[Stored entries]
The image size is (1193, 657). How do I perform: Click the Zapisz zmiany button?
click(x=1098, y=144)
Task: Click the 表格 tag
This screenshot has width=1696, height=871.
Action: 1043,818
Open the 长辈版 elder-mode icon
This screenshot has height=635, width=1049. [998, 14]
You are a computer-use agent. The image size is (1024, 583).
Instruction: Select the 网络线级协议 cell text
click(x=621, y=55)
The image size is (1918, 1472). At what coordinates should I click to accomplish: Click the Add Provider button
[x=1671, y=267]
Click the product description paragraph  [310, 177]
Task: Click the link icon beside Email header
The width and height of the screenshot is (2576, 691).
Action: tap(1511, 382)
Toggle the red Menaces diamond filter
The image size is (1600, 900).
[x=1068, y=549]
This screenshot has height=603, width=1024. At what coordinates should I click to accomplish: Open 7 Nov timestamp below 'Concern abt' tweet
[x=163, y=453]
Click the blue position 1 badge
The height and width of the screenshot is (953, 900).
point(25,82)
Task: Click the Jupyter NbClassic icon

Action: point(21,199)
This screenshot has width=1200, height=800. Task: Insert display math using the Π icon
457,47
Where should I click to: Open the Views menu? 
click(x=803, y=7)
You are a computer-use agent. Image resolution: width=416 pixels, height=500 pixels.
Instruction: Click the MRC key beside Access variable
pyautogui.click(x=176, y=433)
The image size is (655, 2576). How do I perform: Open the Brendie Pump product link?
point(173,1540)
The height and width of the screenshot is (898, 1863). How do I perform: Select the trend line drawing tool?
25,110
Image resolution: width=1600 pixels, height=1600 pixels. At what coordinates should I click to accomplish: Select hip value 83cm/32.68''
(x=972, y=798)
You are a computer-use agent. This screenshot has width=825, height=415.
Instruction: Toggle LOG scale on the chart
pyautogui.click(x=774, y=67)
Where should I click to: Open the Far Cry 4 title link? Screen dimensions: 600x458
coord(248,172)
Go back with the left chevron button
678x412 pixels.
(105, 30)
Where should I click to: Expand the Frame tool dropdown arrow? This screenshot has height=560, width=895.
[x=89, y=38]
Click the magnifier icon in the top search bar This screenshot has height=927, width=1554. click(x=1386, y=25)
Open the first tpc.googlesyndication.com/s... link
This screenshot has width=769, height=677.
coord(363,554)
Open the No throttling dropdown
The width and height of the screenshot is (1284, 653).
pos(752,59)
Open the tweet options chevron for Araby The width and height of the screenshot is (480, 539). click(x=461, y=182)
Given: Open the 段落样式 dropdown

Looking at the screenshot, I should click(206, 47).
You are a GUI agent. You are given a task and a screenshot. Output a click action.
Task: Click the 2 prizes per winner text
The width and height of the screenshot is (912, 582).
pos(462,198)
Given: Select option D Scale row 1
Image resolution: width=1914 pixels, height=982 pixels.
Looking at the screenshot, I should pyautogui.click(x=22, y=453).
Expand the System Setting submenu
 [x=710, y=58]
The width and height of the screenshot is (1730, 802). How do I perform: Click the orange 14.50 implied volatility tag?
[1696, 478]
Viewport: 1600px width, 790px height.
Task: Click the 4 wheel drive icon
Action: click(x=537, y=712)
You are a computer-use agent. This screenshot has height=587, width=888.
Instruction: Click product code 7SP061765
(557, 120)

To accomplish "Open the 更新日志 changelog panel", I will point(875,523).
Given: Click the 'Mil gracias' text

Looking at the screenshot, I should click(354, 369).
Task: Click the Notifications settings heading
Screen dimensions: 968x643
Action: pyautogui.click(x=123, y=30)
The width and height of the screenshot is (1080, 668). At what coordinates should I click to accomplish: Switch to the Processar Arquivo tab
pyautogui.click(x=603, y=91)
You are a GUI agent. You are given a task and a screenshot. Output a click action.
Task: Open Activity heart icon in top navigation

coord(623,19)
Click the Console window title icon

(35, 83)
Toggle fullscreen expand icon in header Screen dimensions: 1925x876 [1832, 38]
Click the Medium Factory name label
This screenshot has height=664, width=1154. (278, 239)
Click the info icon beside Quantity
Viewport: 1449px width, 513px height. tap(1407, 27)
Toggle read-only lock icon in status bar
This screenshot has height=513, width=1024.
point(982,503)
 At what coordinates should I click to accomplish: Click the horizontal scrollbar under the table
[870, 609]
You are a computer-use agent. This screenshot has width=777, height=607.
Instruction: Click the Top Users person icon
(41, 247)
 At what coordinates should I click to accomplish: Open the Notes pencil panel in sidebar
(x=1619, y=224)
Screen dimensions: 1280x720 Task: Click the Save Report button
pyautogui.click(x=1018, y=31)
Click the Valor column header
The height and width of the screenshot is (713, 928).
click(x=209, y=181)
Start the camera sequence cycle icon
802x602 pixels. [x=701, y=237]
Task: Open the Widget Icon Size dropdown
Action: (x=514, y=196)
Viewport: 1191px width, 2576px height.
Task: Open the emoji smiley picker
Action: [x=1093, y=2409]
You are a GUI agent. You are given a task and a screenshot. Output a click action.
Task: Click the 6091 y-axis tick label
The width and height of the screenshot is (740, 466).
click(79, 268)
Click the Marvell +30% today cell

Task prompt> Every line above is to be transcribed exactly.

Your response>
The image size is (1193, 657). How do I perform: Click the Zapisz zmiany button?
click(x=1098, y=144)
Task: Click the 表格 tag
This screenshot has width=1696, height=871.
Action: 1043,818
Open the 长辈版 elder-mode icon
This screenshot has height=635, width=1049. [998, 14]
You are a computer-use agent. The image size is (1024, 583).
Instruction: Select the 网络线级协议 cell text
click(x=621, y=55)
The image size is (1918, 1472). At what coordinates should I click to accomplish: Click the Add Provider button
[x=1671, y=267]
Click the product description paragraph  [310, 177]
Task: Click the link icon beside Email header
The width and height of the screenshot is (2576, 691).
Action: tap(1511, 382)
Toggle the red Menaces diamond filter
The image size is (1600, 900).
[x=1068, y=549]
This screenshot has height=603, width=1024. At what coordinates should I click to accomplish: Open 7 Nov timestamp below 'Concern abt' tweet
[x=163, y=453]
Click the blue position 1 badge
The height and width of the screenshot is (953, 900).
point(25,82)
Task: Click the Jupyter NbClassic icon

Action: point(21,199)
This screenshot has width=1200, height=800. Task: Insert display math using the Π icon
457,47
Where should I click to: Open the Views menu? 
click(x=803, y=7)
You are a computer-use agent. Image resolution: width=416 pixels, height=500 pixels.
Instruction: Click the MRC key beside Access variable
pyautogui.click(x=176, y=433)
The image size is (655, 2576). How do I perform: Open the Brendie Pump product link?
point(173,1540)
The height and width of the screenshot is (898, 1863). How do I perform: Select the trend line drawing tool?
25,110
Image resolution: width=1600 pixels, height=1600 pixels. At what coordinates should I click to accomplish: Select hip value 83cm/32.68''
(x=972, y=798)
You are a computer-use agent. This screenshot has width=825, height=415.
Instruction: Toggle LOG scale on the chart
pyautogui.click(x=774, y=67)
Where should I click to: Open the Far Cry 4 title link? Screen dimensions: 600x458
coord(248,172)
Go back with the left chevron button
678x412 pixels.
(105, 30)
Where should I click to: Expand the Frame tool dropdown arrow? This screenshot has height=560, width=895.
[x=89, y=38]
Click the magnifier icon in the top search bar This screenshot has height=927, width=1554. click(x=1386, y=25)
Open the first tpc.googlesyndication.com/s... link
This screenshot has width=769, height=677.
coord(363,554)
Open the No throttling dropdown
The width and height of the screenshot is (1284, 653).
pos(752,59)
Open the tweet options chevron for Araby The width and height of the screenshot is (480, 539). click(x=461, y=182)
Given: Open the 段落样式 dropdown

Looking at the screenshot, I should click(206, 47).
You are a GUI agent. You are given a task and a screenshot. Output a click action.
Task: Click the 2 prizes per winner text
The width and height of the screenshot is (912, 582).
pos(462,198)
Given: Select option D Scale row 1
Image resolution: width=1914 pixels, height=982 pixels.
Looking at the screenshot, I should pyautogui.click(x=22, y=453).
Expand the System Setting submenu
 [x=710, y=58]
The width and height of the screenshot is (1730, 802). How do I perform: Click the orange 14.50 implied volatility tag?
[1696, 478]
Viewport: 1600px width, 790px height.
Task: Click the 4 wheel drive icon
Action: click(x=537, y=712)
You are a computer-use agent. This screenshot has height=587, width=888.
Instruction: Click product code 7SP061765
(557, 120)

To accomplish "Open the 更新日志 changelog panel", I will point(875,523).
Given: Click the 'Mil gracias' text

Looking at the screenshot, I should click(354, 369).
Task: Click the Notifications settings heading
Screen dimensions: 968x643
Action: pyautogui.click(x=123, y=30)
The width and height of the screenshot is (1080, 668). At what coordinates should I click to accomplish: Switch to the Processar Arquivo tab
pyautogui.click(x=603, y=91)
You are a GUI agent. You are given a task and a screenshot. Output a click action.
Task: Open Activity heart icon in top navigation

coord(623,19)
Click the Console window title icon

(35, 83)
Toggle fullscreen expand icon in header Screen dimensions: 1925x876 [1832, 38]
Click the Medium Factory name label
This screenshot has height=664, width=1154. (278, 239)
Click the info icon beside Quantity
Viewport: 1449px width, 513px height. tap(1407, 27)
Toggle read-only lock icon in status bar
This screenshot has height=513, width=1024.
point(982,503)
 At what coordinates should I click to accomplish: Click the horizontal scrollbar under the table
[870, 609]
You are a computer-use agent. This screenshot has width=777, height=607.
Instruction: Click the Top Users person icon
(41, 247)
 At what coordinates should I click to accomplish: Open the Notes pencil panel in sidebar
(x=1619, y=224)
Screen dimensions: 1280x720 Task: Click the Save Report button
pyautogui.click(x=1018, y=31)
Click the Valor column header
The height and width of the screenshot is (713, 928).
click(x=209, y=181)
Start the camera sequence cycle icon
802x602 pixels. [x=701, y=237]
Task: Open the Widget Icon Size dropdown
Action: (x=514, y=196)
Viewport: 1191px width, 2576px height.
Task: Open the emoji smiley picker
Action: [x=1093, y=2409]
You are a GUI agent. You are given a task and a screenshot. Output a click action.
Task: Click the 6091 y-axis tick label
The width and height of the screenshot is (740, 466).
click(79, 268)
Click the Marvell +30% today cell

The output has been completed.